OBJECTIVE:
Convert every line of the listing below into a Markdown table with two columns, Row and Line. Number the rows in order, and leave out the blank lines.

[Part of a data file]
====

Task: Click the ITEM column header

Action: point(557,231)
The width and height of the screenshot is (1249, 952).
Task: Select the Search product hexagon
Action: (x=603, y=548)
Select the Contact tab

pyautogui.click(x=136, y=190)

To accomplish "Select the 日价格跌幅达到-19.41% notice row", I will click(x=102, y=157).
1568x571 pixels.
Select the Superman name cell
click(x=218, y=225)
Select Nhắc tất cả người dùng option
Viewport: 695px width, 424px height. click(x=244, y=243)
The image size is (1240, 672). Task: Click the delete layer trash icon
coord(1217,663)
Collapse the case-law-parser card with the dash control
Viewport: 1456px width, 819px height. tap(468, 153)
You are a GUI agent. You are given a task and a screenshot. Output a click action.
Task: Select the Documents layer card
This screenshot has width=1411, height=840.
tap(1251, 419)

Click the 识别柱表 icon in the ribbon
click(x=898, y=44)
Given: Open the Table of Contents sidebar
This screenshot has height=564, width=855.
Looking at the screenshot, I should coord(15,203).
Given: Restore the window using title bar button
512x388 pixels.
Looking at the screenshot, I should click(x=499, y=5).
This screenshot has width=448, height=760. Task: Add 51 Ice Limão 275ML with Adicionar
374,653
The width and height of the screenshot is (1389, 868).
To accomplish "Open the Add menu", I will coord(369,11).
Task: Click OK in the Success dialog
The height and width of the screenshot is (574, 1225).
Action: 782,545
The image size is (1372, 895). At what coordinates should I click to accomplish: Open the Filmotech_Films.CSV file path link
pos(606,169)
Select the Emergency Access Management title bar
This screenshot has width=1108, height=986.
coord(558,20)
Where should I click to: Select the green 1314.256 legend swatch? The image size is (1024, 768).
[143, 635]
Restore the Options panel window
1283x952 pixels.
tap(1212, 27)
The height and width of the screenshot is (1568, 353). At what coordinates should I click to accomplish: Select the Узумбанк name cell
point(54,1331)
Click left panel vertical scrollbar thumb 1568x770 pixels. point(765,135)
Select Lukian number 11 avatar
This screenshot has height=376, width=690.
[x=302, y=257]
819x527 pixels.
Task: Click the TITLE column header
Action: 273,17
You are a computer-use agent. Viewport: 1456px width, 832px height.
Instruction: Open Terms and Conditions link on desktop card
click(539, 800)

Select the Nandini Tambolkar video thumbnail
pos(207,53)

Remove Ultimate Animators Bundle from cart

====

ANSWER TO THE PROBLEM:
| Row | Line |
|---|---|
| 1 | Task: Click the ITEM column header |
| 2 | Action: point(557,231) |
| 3 | The width and height of the screenshot is (1249, 952). |
| 4 | Task: Select the Search product hexagon |
| 5 | Action: (x=603, y=548) |
| 6 | Select the Contact tab |
| 7 | pyautogui.click(x=136, y=190) |
| 8 | To accomplish "Select the 日价格跌幅达到-19.41% notice row", I will click(x=102, y=157). |
| 9 | 1568x571 pixels. |
| 10 | Select the Superman name cell |
| 11 | click(x=218, y=225) |
| 12 | Select Nhắc tất cả người dùng option |
| 13 | Viewport: 695px width, 424px height. click(x=244, y=243) |
| 14 | The image size is (1240, 672). Task: Click the delete layer trash icon |
| 15 | coord(1217,663) |
| 16 | Collapse the case-law-parser card with the dash control |
| 17 | Viewport: 1456px width, 819px height. tap(468, 153) |
| 18 | You are a GUI agent. You are given a task and a screenshot. Output a click action. |
| 19 | Task: Select the Documents layer card |
| 20 | This screenshot has width=1411, height=840. |
| 21 | tap(1251, 419) |
| 22 | Click the 识别柱表 icon in the ribbon |
| 23 | click(x=898, y=44) |
| 24 | Given: Open the Table of Contents sidebar |
| 25 | This screenshot has height=564, width=855. |
| 26 | Looking at the screenshot, I should coord(15,203). |
| 27 | Given: Restore the window using title bar button |
| 28 | 512x388 pixels. |
| 29 | Looking at the screenshot, I should click(x=499, y=5). |
| 30 | This screenshot has width=448, height=760. Task: Add 51 Ice Limão 275ML with Adicionar |
| 31 | 374,653 |
| 32 | The width and height of the screenshot is (1389, 868). |
| 33 | To accomplish "Open the Add menu", I will coord(369,11). |
| 34 | Task: Click OK in the Success dialog |
| 35 | The height and width of the screenshot is (574, 1225). |
| 36 | Action: 782,545 |
| 37 | The image size is (1372, 895). At what coordinates should I click to accomplish: Open the Filmotech_Films.CSV file path link |
| 38 | pos(606,169) |
| 39 | Select the Emergency Access Management title bar |
| 40 | This screenshot has width=1108, height=986. |
| 41 | coord(558,20) |
| 42 | Where should I click to: Select the green 1314.256 legend swatch? The image size is (1024, 768). |
| 43 | [143, 635] |
| 44 | Restore the Options panel window |
| 45 | 1283x952 pixels. |
| 46 | tap(1212, 27) |
| 47 | The height and width of the screenshot is (1568, 353). At what coordinates should I click to accomplish: Select the Узумбанк name cell |
| 48 | point(54,1331) |
| 49 | Click left panel vertical scrollbar thumb 1568x770 pixels. point(765,135) |
| 50 | Select Lukian number 11 avatar |
| 51 | This screenshot has height=376, width=690. |
| 52 | [x=302, y=257] |
| 53 | 819x527 pixels. |
| 54 | Task: Click the TITLE column header |
| 55 | Action: 273,17 |
| 56 | You are a computer-use agent. Viewport: 1456px width, 832px height. |
| 57 | Instruction: Open Terms and Conditions link on desktop card |
| 58 | click(539, 800) |
| 59 | Select the Nandini Tambolkar video thumbnail |
| 60 | pos(207,53) |
| 61 | Remove Ultimate Animators Bundle from cart |